• [RECORDED DATA]:
================

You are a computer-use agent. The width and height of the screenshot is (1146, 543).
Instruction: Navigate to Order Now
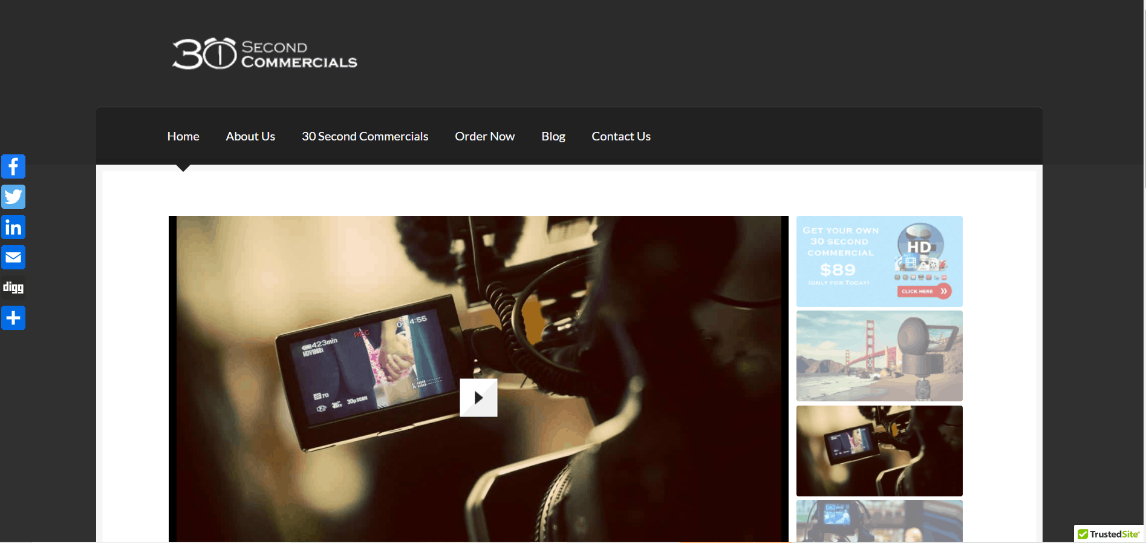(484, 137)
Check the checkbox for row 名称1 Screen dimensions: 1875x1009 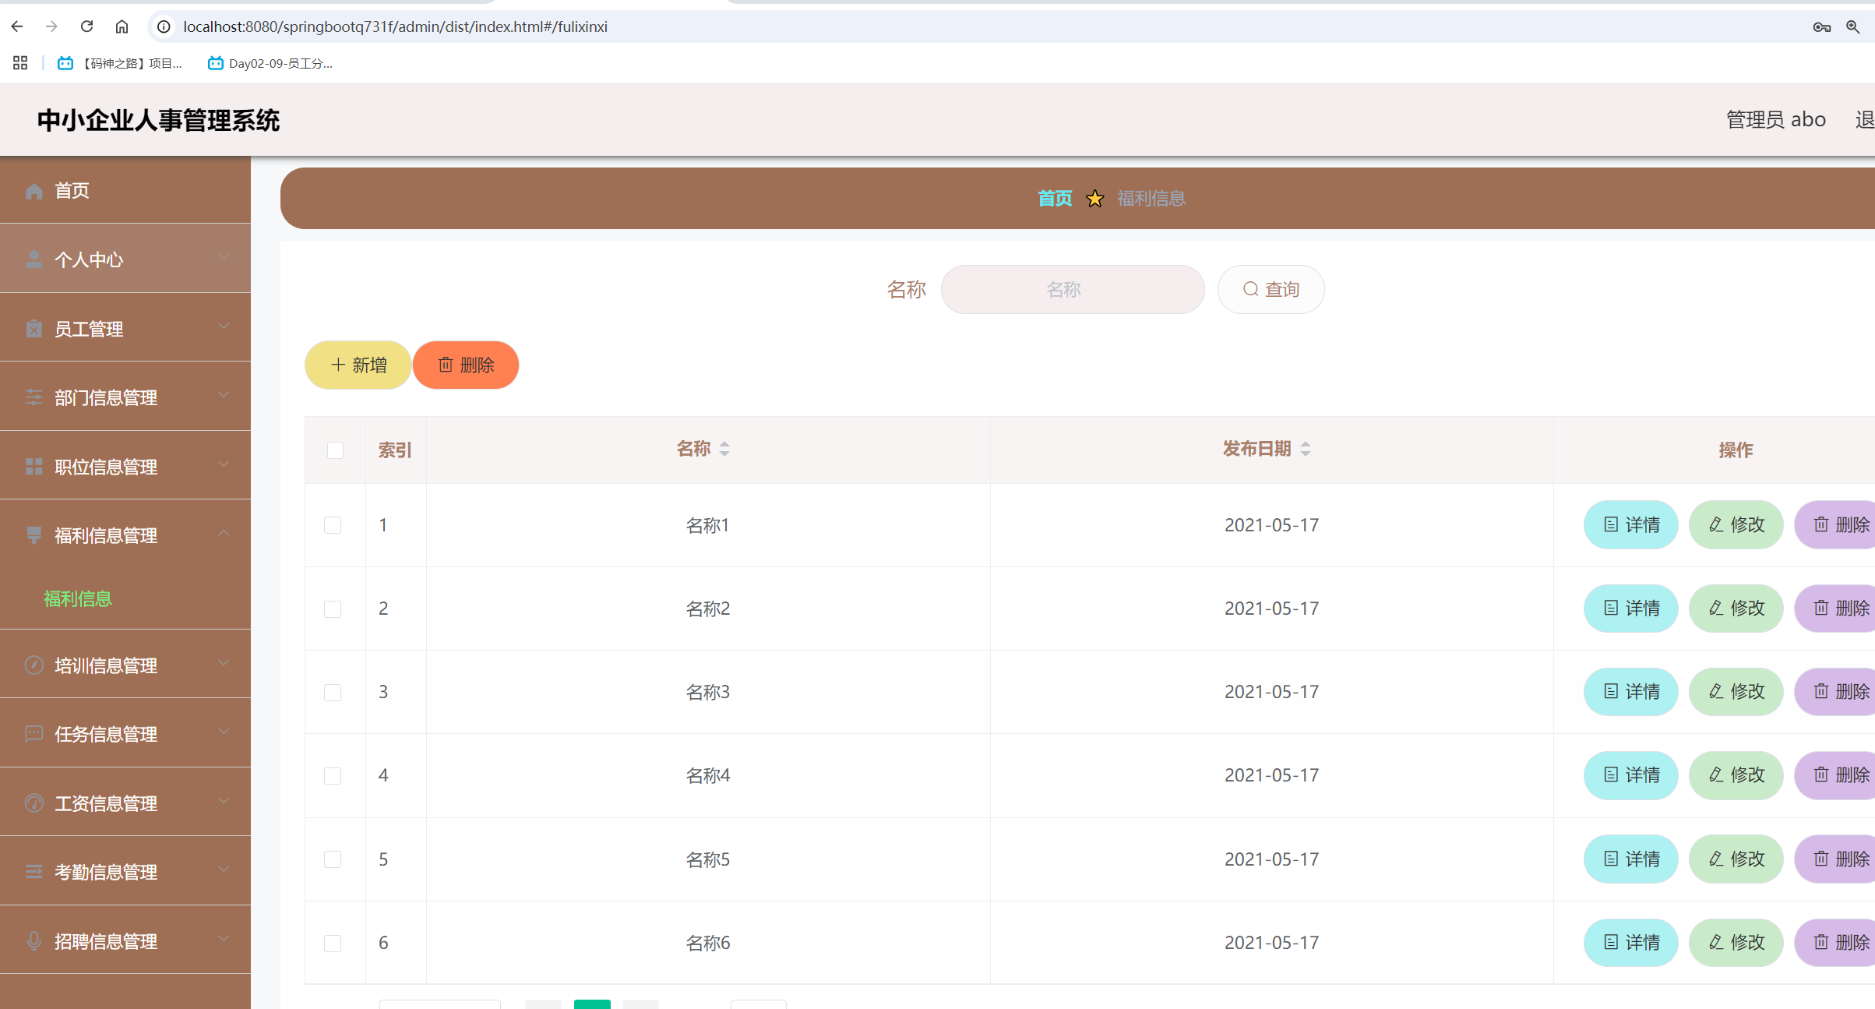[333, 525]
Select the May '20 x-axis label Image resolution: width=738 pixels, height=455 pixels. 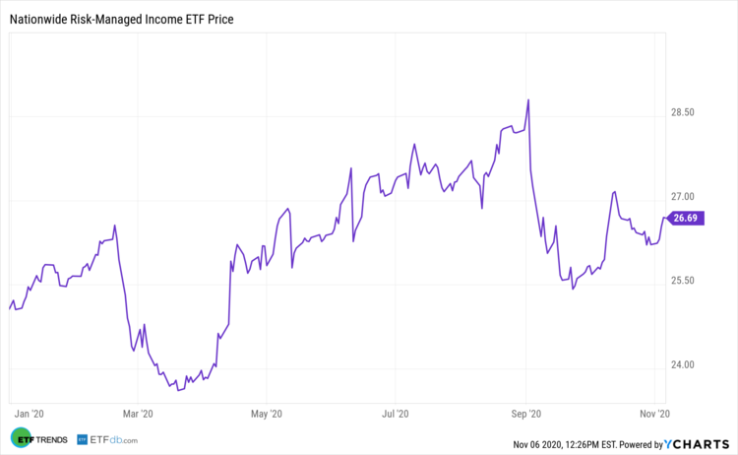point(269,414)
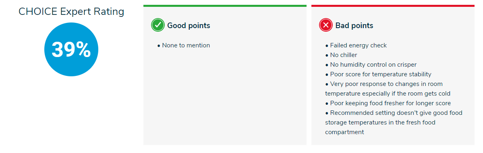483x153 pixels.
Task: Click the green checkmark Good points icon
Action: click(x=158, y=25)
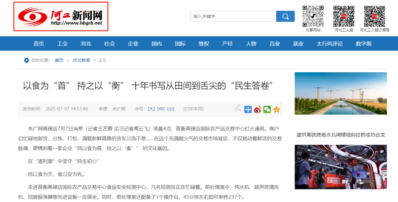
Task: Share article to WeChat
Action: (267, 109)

================

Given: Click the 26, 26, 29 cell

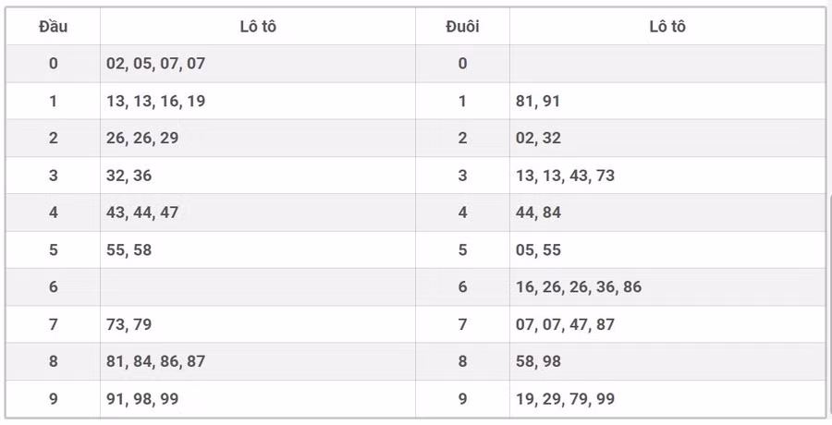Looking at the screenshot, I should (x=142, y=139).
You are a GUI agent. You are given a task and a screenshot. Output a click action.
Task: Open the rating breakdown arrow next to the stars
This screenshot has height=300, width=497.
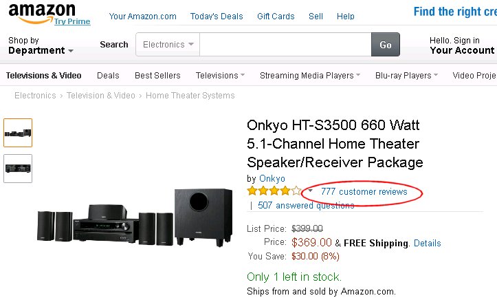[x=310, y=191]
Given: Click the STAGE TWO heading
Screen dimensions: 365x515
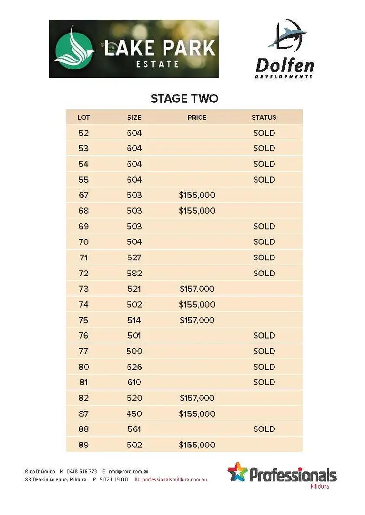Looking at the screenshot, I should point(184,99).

================

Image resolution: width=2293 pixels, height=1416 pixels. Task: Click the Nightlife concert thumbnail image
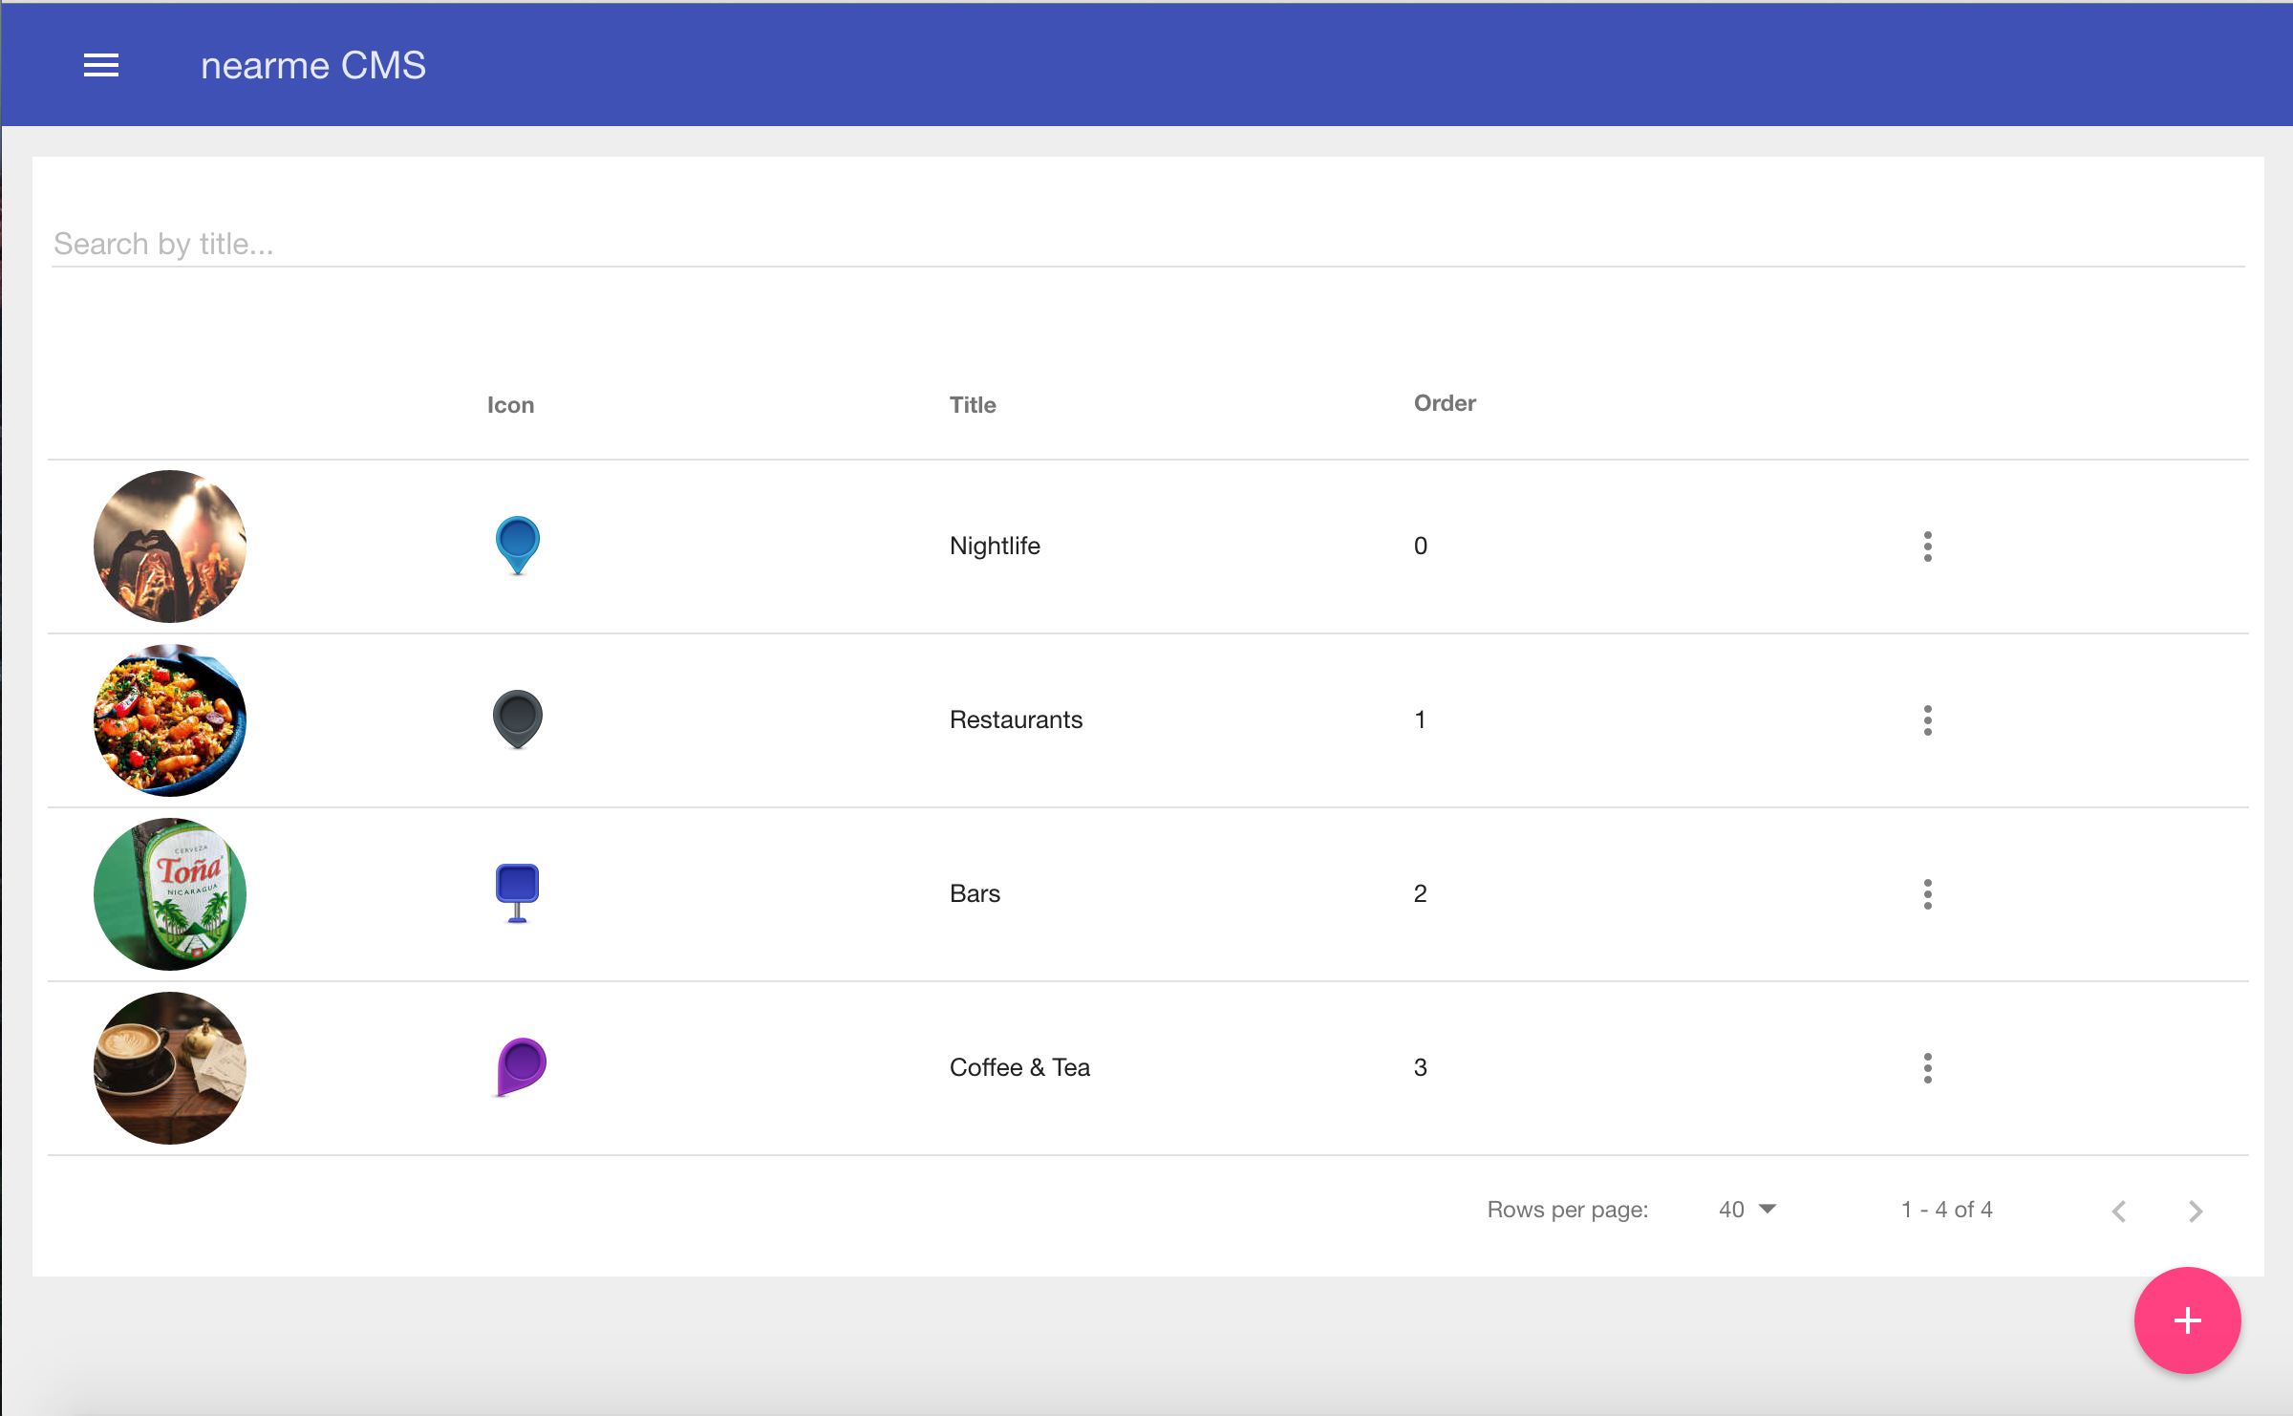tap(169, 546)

================

Can you retype, word for word, the lines from the one with "Given: Click the 26, 26, 29 cell" to the one with "Looking at the screenshot, I should point(184,99).", both ends included, and leave the pictures out?

Given: Click the 26, 26, 29 cell

Looking at the screenshot, I should (x=142, y=139).
You are a GUI agent. You are given a task and a screenshot. Output a click action.
Task: Open the rating breakdown arrow next to the stars
This screenshot has height=300, width=497.
[x=310, y=191]
Given: Click the STAGE TWO heading
Screen dimensions: 365x515
Looking at the screenshot, I should point(184,99).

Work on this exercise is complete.